欧州で希少疾患チミジンキナーゼ2欠乏症(TK2d)に対する初治療薬Kygevviが承認、サンノフィのRezurockも慢性GvHDで承認

UCBのKygevvi、希少疾患TK2d初の治療薬としてEUで承認

チミジンキナーゼ2欠損症(TK2d)という希少疾患を持つEUの患者に対し、UCB社のKygevviが「例外的状況下」で欧州委員会(EC)によって初の承認を受けた。Kygevvi(doxecitineとdoxribtimineの合剤)は、12歳未満で発症したTK2d患者の治療に用いられる。

TK2dは、チミジンキナーゼ2遺伝子の病原性変異によって引き起こされる超希少で進行性、生命を脅かすミトコンドリアミオパチーである。ミトコンドリアDNAの枯渇を招き、重度かつ進行性の筋力低下を引き起こし、症状発症から3年以内に致命的となる可能性がある。多くの患者は移動能力を失い、呼吸補助や摂食などの基本的機能への支援を必要とする。

患者数の推定は困難であるが、EU主要4カ国と英国で約500人、米国でも同程度の患者がいるとされ、米国ではUCBのKygevviが昨年11月に承認されている。Kygevviの承認を支持する主要な遡及研究では、未治療患者の過去コホートと比較して死亡リスクを95%削減することが示された。また、Kygevvi治療患者の84%が1つ以上の運動機能(例:補助なしで座位を保つ)を回復し、22%が呼吸補助から離脱できた。

SanofiのRezurock、慢性GvHD治療薬としてEUで条件付き承認

一方、SanofiのRezurockが、昨年10月の却下を経て、ようやくEUで慢性移植片対宿主病(GvHD)の治療薬として承認された。ECは、Rezurockを成人および12歳以上で体重40kg以上の小児のGvHD患者に使用することを認めたが、これは「他の治療選択肢が限定的な臨床的利益しか提供しない、不適切である、または尽くされている場合」に限られる。
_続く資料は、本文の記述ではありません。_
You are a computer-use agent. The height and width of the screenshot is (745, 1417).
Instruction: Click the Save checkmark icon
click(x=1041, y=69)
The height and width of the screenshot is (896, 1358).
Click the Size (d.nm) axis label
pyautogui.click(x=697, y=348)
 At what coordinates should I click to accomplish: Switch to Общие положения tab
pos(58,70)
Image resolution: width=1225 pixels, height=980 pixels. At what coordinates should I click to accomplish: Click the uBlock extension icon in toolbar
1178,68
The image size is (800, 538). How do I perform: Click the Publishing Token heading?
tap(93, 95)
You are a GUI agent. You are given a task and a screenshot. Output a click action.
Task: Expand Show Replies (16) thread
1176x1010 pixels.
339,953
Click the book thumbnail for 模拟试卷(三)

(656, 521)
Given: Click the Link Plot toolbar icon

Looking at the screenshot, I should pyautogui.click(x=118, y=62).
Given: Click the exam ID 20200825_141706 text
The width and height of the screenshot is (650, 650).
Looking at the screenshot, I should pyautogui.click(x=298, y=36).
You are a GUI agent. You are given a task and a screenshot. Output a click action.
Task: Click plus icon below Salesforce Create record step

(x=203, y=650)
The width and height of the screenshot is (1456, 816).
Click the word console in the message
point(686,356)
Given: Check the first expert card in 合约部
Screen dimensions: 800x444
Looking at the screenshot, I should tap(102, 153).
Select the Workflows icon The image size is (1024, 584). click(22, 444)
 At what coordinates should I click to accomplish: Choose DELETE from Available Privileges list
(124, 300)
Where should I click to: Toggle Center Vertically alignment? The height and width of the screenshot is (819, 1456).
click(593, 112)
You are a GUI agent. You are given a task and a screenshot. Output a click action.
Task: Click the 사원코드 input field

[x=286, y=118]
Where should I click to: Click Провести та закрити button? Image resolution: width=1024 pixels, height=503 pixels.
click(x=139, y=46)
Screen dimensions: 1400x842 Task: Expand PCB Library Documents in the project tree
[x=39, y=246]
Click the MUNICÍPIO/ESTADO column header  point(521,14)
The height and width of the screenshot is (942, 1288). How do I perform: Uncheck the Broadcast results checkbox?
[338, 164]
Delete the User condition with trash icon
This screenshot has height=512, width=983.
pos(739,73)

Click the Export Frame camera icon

これは条件付き承認であり、Sanofiは薬の有効性を確認するための新たな臨床試験を実施する必要がある。Rezurockは、Sanofiが2021年にKadmon Pharmaを19億ドルで買収した際に取得した。昨年は売上が約9%増の4億9000万ユーロに達した。Sanofiの暫定CEOは、慢性GvHD患者のほぼ半数が三次治療を必要とする一方で、EU患者のこの進行段階での治療選択肢は限られていたため、今回の承認は重要であると述べた。